_Material supplied_.

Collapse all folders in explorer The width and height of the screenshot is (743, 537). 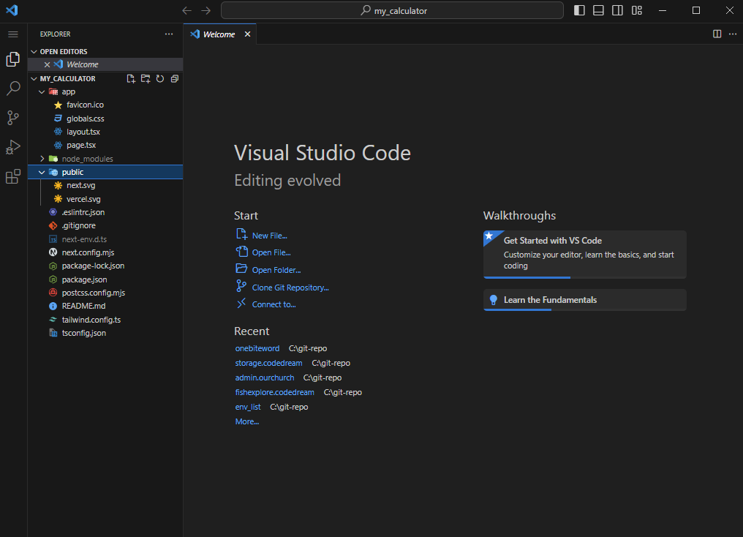click(x=174, y=78)
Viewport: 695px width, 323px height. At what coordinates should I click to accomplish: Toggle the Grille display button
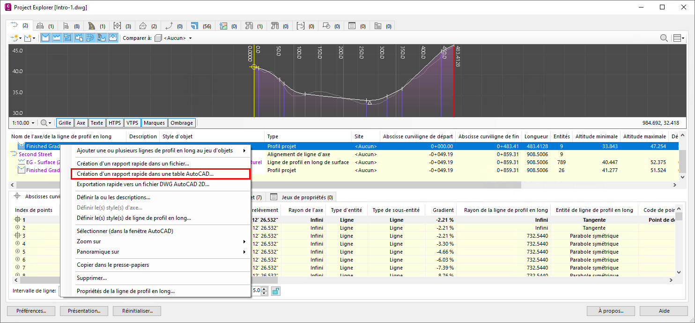tap(65, 123)
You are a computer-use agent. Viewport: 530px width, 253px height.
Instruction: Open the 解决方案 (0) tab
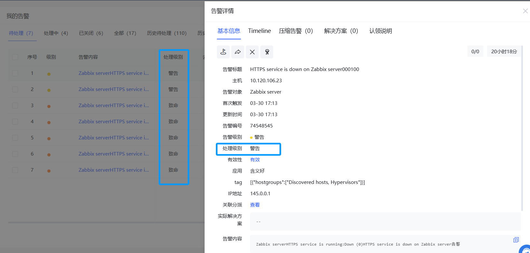click(x=341, y=31)
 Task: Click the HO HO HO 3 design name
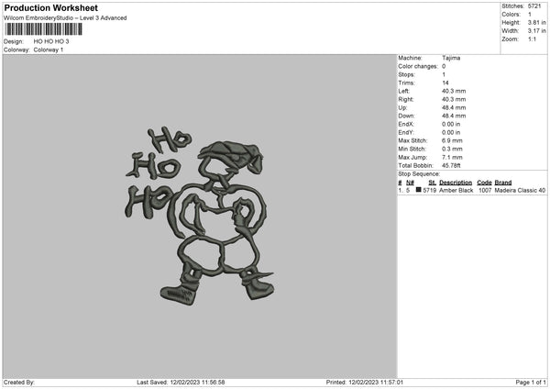click(x=51, y=41)
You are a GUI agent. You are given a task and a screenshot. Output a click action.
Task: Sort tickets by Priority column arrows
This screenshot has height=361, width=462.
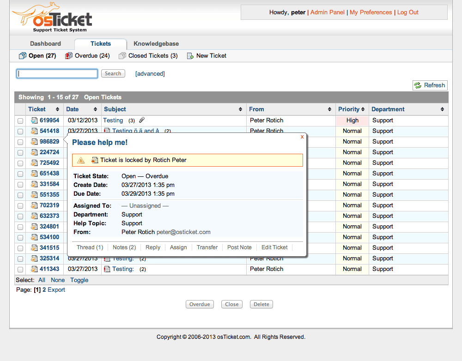tap(363, 109)
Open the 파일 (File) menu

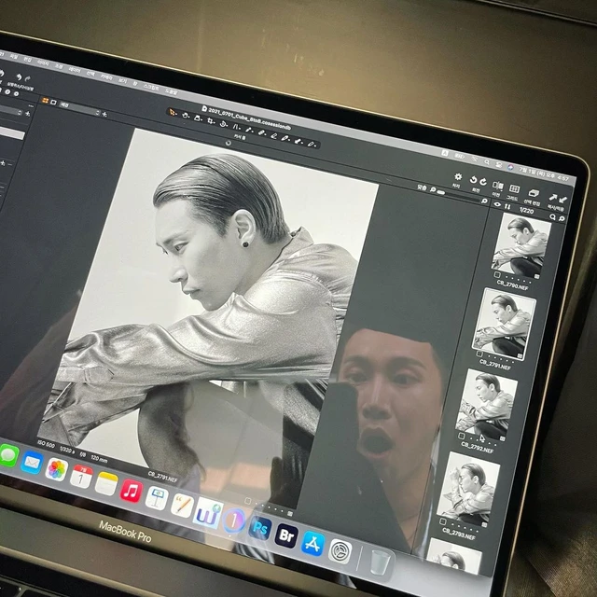15,57
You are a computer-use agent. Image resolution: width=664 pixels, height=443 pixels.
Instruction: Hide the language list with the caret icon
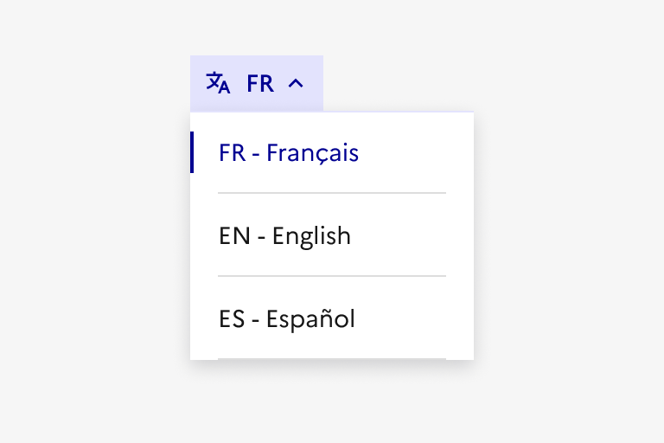click(x=296, y=84)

_Task requirements_. The answer is those lines of the material above that run from the one containing "You are a computer-use agent. Viewport: 530px" up to and including the one containing "Task: Sort tickets by Priority column arrows", restated exactly and without images.

_Answer space_.
You are a computer-use agent. Viewport: 530px width, 253px height.
Instruction: Open the 解决方案 (0) tab
click(x=341, y=31)
 Task: Click the HO HO HO 3 design name
click(x=51, y=41)
You are a GUI agent. You are given a task and a screenshot. Output a click action.
Task: Sort tickets by Priority column arrows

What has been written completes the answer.